A scriverlo uno svizzero che all’epoca aveva 24 anni e di nome fa Nicolas Bouvier, autore di quello che per comodità si potrebbe definire un classico, se non fosse che in Italia non ha avuto, almeno sino ad ora, la fortuna che meriterebbe, questo nonostante il testo fosse già stato tradotto anni fa da Diabasis editore. Fortuna che invece ha avuto nel mondo di lingua francese invece i viaggi e i libri di Bouvier - dal Giappone allo SriLanka, dell’Irlanda alla Scozia – son ben solidi negli scaffali. 
E perché mai La polvere del mondo meriterebbe tanta fortuna da assurgere addirittura allo status di classico della letteratura di viaggio? All’epoca Bouvier si mise in viaggio con l’amico Therry Vernet, aspirante pittore tanto quanto Bouvier era sognava di diventare scrittore. Decisi a mantenersi vedendo quadri e scrivendo reportage per i giornali locali delle città che incontreranno sulla strada i due si mettono in viaggio con la leggerezza dovuta all’età e la capacità di guardare, una profondità nello sguardo formata su grande sensibilità e solide letture. Ma soprattutto con una capacità di adattamento enorme e la ferma volontà di scoprire il mondo partendo dal basso, ovvero soggiornando nei peggiori hotel dei bazar o in case sfatte e prese a prestito tra Belgrado, Istanbul, Tabriz, Teheran, Quetta e Kabul, non tanto per posa, ma perché le finanze non glielo permettevano.

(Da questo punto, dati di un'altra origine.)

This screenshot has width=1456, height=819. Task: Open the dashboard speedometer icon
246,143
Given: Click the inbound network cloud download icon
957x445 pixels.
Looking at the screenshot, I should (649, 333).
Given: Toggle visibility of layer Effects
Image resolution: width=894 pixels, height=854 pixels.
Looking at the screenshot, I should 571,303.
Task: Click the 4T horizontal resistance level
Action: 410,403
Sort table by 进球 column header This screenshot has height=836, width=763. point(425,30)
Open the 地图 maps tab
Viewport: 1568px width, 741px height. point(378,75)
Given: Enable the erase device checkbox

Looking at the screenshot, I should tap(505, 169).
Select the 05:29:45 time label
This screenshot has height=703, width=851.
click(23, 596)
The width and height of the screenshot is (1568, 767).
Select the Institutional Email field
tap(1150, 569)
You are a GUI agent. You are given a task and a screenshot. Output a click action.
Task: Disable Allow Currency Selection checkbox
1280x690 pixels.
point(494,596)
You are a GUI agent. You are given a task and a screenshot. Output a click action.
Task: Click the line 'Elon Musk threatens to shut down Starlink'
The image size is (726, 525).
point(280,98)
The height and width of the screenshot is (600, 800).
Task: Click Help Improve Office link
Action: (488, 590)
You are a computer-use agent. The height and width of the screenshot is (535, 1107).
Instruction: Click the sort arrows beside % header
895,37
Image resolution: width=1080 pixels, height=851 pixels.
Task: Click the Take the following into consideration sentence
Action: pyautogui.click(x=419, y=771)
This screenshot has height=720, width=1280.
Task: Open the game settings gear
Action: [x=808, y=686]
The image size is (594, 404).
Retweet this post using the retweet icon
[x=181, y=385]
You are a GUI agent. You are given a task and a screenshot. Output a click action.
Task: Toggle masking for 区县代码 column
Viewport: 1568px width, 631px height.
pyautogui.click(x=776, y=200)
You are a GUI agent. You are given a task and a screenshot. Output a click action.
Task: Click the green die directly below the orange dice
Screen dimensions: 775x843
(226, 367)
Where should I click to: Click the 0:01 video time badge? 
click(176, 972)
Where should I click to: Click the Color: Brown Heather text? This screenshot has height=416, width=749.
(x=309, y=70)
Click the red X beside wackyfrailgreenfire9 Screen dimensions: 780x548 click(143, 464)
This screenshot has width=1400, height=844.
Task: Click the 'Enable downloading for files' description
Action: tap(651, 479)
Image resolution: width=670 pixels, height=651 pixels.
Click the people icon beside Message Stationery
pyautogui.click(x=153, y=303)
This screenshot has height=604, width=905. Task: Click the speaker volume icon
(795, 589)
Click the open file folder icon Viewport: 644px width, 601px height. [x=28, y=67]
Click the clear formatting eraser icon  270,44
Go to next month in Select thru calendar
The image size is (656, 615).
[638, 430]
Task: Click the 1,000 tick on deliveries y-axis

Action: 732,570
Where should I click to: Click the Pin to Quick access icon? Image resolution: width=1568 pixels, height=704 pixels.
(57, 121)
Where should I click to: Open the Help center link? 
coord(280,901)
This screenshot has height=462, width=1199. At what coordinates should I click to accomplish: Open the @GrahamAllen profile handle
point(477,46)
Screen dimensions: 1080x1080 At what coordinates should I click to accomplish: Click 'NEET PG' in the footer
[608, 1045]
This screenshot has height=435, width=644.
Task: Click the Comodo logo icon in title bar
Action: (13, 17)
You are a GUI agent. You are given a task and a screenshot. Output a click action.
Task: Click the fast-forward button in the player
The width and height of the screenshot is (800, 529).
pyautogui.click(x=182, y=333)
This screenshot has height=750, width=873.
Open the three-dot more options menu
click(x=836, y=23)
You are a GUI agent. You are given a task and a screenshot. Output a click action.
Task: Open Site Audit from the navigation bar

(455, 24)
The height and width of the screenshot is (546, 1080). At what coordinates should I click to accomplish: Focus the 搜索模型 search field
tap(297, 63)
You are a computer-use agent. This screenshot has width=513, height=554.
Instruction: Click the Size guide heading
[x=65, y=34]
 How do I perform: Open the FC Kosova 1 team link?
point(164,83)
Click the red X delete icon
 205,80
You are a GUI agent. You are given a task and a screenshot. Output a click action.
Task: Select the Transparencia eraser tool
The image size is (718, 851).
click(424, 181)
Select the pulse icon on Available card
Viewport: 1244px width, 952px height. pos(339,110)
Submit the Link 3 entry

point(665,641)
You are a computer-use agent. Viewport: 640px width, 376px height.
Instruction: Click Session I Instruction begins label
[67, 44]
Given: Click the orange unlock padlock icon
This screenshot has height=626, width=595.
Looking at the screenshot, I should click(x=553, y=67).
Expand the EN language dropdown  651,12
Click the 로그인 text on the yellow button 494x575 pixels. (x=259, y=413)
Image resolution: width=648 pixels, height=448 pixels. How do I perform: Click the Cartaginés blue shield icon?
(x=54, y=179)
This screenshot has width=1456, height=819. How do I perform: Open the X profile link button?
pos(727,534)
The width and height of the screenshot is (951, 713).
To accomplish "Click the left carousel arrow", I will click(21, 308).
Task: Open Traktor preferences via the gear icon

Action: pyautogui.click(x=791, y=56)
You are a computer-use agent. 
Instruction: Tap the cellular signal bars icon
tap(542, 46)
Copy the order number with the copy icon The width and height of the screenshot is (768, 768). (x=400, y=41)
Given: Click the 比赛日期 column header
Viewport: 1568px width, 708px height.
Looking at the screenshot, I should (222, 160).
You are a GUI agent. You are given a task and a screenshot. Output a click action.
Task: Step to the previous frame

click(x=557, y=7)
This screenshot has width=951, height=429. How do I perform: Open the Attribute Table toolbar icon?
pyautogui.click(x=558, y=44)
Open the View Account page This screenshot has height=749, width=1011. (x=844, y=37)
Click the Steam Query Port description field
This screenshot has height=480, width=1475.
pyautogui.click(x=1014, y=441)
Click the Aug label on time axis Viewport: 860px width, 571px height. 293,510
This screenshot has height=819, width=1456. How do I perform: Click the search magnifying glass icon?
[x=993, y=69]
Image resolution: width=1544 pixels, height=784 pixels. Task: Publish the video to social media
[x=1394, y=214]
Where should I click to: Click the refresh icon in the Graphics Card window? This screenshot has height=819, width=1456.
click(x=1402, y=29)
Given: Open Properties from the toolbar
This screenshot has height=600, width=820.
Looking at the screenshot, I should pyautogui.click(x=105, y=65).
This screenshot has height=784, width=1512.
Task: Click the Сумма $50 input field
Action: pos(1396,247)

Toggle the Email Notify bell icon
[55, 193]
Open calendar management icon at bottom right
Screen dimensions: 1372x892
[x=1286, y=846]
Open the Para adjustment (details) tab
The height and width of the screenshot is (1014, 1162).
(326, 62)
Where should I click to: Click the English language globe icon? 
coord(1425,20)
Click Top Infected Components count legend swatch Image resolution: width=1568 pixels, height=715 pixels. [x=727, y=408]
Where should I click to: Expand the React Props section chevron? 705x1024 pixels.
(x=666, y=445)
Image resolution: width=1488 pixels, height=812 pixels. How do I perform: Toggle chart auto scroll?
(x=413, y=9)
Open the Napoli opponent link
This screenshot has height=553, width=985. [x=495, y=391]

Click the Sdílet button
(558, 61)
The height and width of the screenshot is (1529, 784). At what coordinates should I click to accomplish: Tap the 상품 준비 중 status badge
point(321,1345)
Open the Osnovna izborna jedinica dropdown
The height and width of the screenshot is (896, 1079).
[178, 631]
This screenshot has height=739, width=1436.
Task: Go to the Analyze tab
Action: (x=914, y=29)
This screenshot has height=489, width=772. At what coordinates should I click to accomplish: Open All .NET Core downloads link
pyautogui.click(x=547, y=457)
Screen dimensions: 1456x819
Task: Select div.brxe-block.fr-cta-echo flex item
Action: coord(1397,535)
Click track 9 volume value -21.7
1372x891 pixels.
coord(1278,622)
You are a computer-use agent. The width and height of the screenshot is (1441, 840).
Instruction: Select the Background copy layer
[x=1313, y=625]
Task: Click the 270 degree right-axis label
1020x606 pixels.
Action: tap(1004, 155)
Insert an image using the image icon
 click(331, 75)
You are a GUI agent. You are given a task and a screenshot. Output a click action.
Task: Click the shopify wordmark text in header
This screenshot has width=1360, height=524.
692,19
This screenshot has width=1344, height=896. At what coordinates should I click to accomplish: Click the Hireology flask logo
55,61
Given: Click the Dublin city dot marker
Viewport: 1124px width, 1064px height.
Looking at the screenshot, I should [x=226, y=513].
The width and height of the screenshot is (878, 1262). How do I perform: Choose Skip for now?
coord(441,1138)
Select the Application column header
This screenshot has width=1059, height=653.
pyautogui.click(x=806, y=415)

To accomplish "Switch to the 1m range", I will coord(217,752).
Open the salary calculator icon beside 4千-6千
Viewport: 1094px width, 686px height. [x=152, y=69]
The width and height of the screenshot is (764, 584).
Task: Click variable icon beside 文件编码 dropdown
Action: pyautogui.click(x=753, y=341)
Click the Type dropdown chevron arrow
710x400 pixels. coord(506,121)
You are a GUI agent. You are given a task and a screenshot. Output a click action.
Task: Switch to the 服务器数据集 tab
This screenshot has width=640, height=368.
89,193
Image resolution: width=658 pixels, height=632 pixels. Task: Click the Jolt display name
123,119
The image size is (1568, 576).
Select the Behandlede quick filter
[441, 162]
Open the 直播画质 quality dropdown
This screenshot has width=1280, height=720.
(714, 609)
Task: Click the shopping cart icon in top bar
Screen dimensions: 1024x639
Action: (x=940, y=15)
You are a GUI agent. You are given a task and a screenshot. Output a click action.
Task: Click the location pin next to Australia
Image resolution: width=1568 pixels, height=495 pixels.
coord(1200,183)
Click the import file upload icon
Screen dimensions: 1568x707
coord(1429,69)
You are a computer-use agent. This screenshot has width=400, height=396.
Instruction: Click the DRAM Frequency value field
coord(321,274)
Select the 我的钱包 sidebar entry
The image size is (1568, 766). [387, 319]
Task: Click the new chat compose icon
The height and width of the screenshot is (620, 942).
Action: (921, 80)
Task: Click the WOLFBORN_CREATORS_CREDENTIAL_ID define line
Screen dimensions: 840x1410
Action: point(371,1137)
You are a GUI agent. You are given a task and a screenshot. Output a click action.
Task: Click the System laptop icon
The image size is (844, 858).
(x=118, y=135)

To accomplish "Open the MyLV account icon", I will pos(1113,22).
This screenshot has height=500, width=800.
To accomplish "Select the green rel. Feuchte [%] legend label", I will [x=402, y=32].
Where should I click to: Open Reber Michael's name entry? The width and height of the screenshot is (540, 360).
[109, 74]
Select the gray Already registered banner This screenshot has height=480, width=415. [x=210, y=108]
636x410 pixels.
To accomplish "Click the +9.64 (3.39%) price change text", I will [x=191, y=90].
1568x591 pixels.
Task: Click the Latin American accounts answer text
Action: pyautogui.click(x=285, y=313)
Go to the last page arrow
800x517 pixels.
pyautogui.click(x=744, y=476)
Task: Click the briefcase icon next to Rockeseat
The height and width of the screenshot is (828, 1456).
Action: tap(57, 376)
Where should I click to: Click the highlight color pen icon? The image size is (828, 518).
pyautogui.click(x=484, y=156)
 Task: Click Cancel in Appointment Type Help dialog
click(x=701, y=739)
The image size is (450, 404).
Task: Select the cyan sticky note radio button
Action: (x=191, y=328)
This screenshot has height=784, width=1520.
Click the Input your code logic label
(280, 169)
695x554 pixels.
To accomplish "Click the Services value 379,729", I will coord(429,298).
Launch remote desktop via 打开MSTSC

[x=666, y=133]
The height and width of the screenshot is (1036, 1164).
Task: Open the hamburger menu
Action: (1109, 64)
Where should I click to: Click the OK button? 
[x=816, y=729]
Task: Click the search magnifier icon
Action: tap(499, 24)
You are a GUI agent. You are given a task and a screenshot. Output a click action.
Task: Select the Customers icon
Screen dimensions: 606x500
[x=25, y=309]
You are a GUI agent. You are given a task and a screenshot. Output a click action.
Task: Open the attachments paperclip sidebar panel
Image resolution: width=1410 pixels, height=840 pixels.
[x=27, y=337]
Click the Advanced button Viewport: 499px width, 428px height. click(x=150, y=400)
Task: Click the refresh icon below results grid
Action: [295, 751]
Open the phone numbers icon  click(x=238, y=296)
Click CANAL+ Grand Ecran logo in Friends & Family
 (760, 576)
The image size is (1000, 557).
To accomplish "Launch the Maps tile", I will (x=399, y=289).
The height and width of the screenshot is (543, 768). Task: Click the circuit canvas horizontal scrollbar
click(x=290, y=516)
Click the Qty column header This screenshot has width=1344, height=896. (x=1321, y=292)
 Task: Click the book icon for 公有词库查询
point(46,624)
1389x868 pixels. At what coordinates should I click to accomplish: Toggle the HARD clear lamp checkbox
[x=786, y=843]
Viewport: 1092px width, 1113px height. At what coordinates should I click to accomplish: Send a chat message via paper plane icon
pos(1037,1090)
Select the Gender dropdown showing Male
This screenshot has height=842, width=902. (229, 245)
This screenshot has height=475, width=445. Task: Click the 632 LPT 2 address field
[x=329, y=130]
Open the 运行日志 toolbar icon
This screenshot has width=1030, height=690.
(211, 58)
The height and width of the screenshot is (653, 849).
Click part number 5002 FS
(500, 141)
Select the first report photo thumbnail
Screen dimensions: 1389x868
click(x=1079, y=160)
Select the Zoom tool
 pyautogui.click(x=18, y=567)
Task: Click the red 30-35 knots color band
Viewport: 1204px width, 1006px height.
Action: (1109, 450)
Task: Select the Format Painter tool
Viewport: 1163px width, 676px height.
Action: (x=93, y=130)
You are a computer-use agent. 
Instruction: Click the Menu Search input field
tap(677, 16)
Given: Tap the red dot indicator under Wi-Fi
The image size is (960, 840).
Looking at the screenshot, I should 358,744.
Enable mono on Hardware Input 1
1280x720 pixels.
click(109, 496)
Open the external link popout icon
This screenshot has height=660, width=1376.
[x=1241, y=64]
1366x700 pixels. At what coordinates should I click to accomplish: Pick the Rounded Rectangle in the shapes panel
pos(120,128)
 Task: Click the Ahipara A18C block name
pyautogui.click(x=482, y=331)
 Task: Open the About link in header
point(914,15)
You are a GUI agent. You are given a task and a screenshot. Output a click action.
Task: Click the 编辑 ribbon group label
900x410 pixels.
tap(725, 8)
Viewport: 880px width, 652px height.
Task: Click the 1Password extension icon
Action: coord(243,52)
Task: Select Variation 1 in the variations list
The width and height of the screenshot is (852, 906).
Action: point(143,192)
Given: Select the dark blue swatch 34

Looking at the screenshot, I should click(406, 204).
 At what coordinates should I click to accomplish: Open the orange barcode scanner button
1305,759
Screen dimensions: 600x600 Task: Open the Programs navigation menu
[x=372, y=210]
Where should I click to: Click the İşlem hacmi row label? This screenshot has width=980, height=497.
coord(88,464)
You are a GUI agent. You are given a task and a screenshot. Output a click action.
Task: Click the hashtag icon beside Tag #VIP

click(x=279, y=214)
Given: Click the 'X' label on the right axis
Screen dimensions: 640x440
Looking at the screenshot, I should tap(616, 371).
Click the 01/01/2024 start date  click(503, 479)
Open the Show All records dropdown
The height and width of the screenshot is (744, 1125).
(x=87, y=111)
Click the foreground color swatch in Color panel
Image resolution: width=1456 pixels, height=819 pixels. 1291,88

E il fatto di essere due squattrinati assetati di vita, senza limiti temporali al proprio viaggio se non quelli dettati dalle avversità atmosferiche e dalle rotture della loro automobile, gli consente di godere a fondo dei luoghi dove giocoforza si fermano per settimane o addirittura mesi. Permettendogli di fare una esperienza piena, densa, ricca della vita del vagabondo ben educato. Così una volta è l’inverno che li coglie a Tabriz, dove resteranno per mesi in una casetta spoglia e fredda nel quartiere armeno a sentiere storie, a registrare canti e a godere del lusso tempo. Un’altra è un guasto irreparabile al cambio, che li obbliga a sostare per settimane a Quetta, in Pakistan, cercando di sbarcare il lunario suonando standard europei in un bar in lento, muffoso, disfacimento. Insomma, una vita invidiabile per chi ha sempre aspirato a mollar tutto e fare il viaggio della vita.
Ma quello di Bouvier non è un diario di avventure giovanili interessanti che si legge come un romanzo di Jack Kerouac. È questo, certo, ma soprattutto è un libro in cui il racconto dei luoghi e delle persone è sopraffino per scelta delle parole, misura del racconto, capacità di pennellare le atmosfere senza mai eccedere nella descrizione barocca o nell’introspezione eccessiva. Un libro scritto «ravvivando le parole per dar loro colore», come diceva lui in una poesia. Un libro che ha un giusto, quasi sorprendente bilanciamento, tra avventura e riflessione, erudizione storica e leggerezza. Bouvier non fa il catalogo delle bellezze, né tinteggia paesaggi esotici come fosse un impressionista, piuttosto racconta la quotidianità di una avventura che all’epoca non era ancora una moda, ma era piuttosto un’impresa un poco folle. Il tutto messo insieme anni dopo, perché come racconta nel libro: gli appunti presi per mesi e mesi su fogli e quaderni, mettendosi a scrivere in improbabili tchaikane orientali (le sale da tè invase dal fumo dell’oppio che si incontrano ovunque a est di Istanbul) li ha persi, gettati nella pattumiera da un cameriere pakistano.
Ma forse è stato meglio così, perché dover ricostruite tutto a posteriori, con la sola forza della memoria e l'aiuto dei disegni di Vernet che illustrano il testo ha contribuito a sfrondare l’inutile e a restituire l’epica, trasformando quello che poteva essere l’ennesimo diario in un libro di letteratura. E contribuendo a costruire un libro bello, bellissimo, coinvolgente: da leggere.